The decline in publication of comparative efficacy research — from nearly half of trials in 1998 to one in 8 by 2018 — appears to be driven by industry funding. This may be appropriate early in drug development, but clinicians need trials comparing the relative effectiveness of therapies to guide clinical decision making. Such trials have started to emerge in RA18,19, but remain lacking for many disease states. Moreover, in many conditions, off-patent therapies without industry sponsorship have never been compared20. If industry funding and incentives drive our research agenda, valuable questions may remain unanswered.
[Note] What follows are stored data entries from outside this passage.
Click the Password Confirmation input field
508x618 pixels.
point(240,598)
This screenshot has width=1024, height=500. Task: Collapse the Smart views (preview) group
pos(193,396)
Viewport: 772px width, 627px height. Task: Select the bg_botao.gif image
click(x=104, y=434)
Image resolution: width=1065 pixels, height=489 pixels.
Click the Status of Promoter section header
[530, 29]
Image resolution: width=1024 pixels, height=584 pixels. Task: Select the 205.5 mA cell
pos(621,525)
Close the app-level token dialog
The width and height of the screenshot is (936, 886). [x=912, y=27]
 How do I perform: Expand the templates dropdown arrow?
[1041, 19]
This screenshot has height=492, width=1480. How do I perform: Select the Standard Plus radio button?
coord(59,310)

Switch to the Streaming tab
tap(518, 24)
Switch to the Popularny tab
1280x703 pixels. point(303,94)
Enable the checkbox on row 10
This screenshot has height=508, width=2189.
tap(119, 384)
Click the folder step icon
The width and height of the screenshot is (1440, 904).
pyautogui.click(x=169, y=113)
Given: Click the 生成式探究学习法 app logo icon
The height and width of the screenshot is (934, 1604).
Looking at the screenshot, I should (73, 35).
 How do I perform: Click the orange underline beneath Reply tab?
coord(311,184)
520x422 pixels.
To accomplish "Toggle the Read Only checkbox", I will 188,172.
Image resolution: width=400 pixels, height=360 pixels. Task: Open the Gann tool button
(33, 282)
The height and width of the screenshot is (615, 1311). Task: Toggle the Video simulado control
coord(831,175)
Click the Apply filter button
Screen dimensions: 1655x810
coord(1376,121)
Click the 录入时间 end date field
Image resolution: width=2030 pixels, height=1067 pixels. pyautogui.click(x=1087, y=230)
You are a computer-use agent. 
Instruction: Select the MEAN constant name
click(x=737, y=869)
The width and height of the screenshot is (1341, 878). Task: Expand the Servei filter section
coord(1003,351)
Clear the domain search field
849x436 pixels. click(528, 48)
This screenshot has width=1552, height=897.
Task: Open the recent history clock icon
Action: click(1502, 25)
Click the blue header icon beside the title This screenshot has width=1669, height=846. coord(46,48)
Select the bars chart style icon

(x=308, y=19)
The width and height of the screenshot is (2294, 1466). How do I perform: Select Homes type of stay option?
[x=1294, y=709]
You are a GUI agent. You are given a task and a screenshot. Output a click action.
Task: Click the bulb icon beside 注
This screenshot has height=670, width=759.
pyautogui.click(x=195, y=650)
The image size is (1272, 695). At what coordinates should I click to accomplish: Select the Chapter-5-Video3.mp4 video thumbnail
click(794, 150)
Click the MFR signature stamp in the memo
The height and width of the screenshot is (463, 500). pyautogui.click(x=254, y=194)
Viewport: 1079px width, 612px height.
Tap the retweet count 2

This report has a number of limitations. The exclusion of high-impact general medicine journals and lower-impact rheumatology journals may bias our results. Although we assessed almost 100 articles, this study may be under-powered to detect significant differences over time or between funding sources. Finally, the reporting of quality metrics may not reflect actual practice21, and other important quality metrics, such as discrepancies between FDA analysis and published analysis22, were not included.
Trends toward improvement were observed in multiple specific metrics over time. Studies that received industry funding had higher rates of individual quality metrics and higher quality overall. The decrease of comparative efficacy research and its effect on the practice of rheumatology deserves further investigation.
- Accepted for publication March 11, 2020.